▶ **Exercise set**
1. In the blog post, change the part that opens with the words containing "This is the" and closes with "to remember books.", putting "cookbooks" wherever "books" appears.
2. Condense the paragraph of the blog post that begins "This week I was fortunate enough" into a shorter version that keeps its main facts.

Friday, October 22, 2010 by alana

This is the last time I’m writing about tomatoes this year.
I’m serious. It’s snowing, and it’s time to move on–I get it.

This week I’m thinking about books.
Remember books?

I think in all this wild and crazy change, it’s good to remember books.
Sure, I’ve been plugging away at my own, and as I get deeper into the thick of it, I can’t help but imaging the physical feeling of what that book will entail. I like the feel of a book in my hands.

I had a dream last night. It was the first one I remembered in a while. It was a pregnancy dream, which I must admit I’ve had a few of since I started writing this baby, I mean book. It was my due date, and I looked at myself in the mirror and I thought, “well, I don’t really look pregnant! That just looks like I ate too much for dinner!” (And anyone who has been around me when I’m nine months pregnant knows that that there is no mistaking my pregnancies–I am a watermelon with legs) So I looked a little closer, and I lifted up my shirt, and at that moment, the light came into the room in a certain way that I could see through the skin of my belly, that I could see a clear and beautiful face of a baby right there. It was actually pretty awesome. And I felt calm, and I said to myself, “Okay, let’s do this then.”

This week I was fortunate enough to get to have my editor from Clarkson Potter in my very own kitchen. I hardly got to feed her at all because we were so busy taking pictures, but I snuck in a homemade graham cracker here and a little bowl of soup there, and she indulged my Jewish mother instincts by eating everything I put in front of her in between shots. There I am, in the kitchen with my editor and my photographer, and I cannot stop marveling at this team of people who are working on this book–I have no idea how I became so fortunate to be part of a team like this one. These two women who just love food and love books and do what they do so well… and there are more too–the people putting their love and work into this book just blow me away. I could just sit in a room with these fabulous people forever–just loving food and books. But of course, I need to sneak away and write the thing so that we’ve got something to work on.

I dropped my editor off at the train, and on the way home, driving through the changing-every-five-minute outrageous October weather, I wrote a love song in my head to the book itself–I mean every book that’s been bound and hangs out for someone to find it. I was thinking about older food books that are still around that I love, that I am so thankful to be able to hold in my hands. Julia Child and MFK Fisher and Calvin Trillin. Elizabeth David. My friend Andrew just insisted that I pick up Patience Gray, and I am so thankful. I love to think about the teams behind these books–editors and illustrators and testers and everyone who put their mark on those pages. All of these books have been handed to me at one point or another–usually stained, old paperback versions. I know we’ll all be on kindles and ipads someday, but I don’t know if I can live in a world without old beat-up books.

▶ **Supplied data**
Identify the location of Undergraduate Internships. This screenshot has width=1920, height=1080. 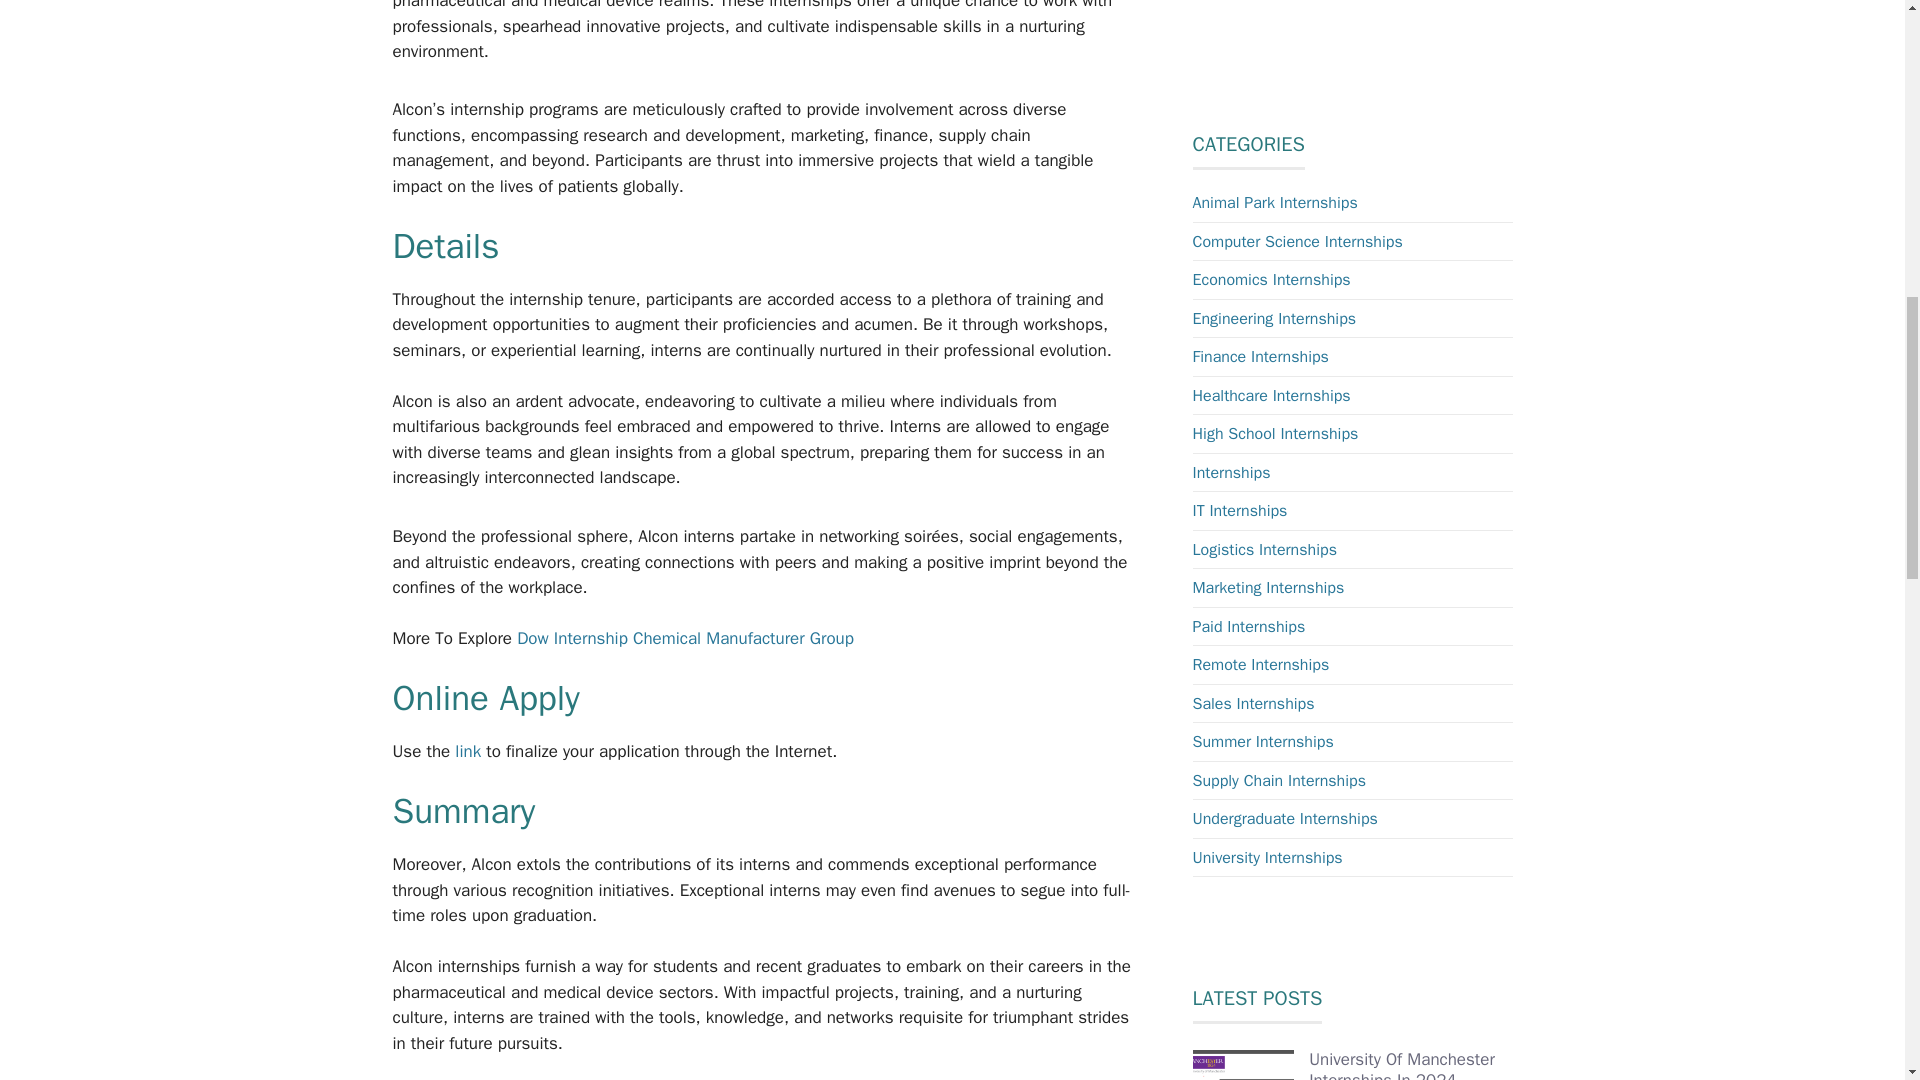
(1284, 818).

▶ **Final results**
1.
This is the last time I’m writing about tomatoes this year.
I’m serious. It’s snowing, and it’s time to move on–I get it.

This week I’m thinking about cookbooks.
Remember cookbooks?

I think in all this wild and crazy change, it’s good to remember cookbooks.

2. This week my editor from Clarkson Potter came to my kitchen. We were so busy taking pictures that I hardly fed her. Between shots, though, I slipped her a homemade graham cracker and a little bowl of soup, and she ate everything. Working with my editor and my photographer, two women who love food and books, I marveled at how fortunate I am to have such a team. More people are also putting their love and work into this book. I could stay with them forever, but I must still sneak away and write the book so that there is something to work on.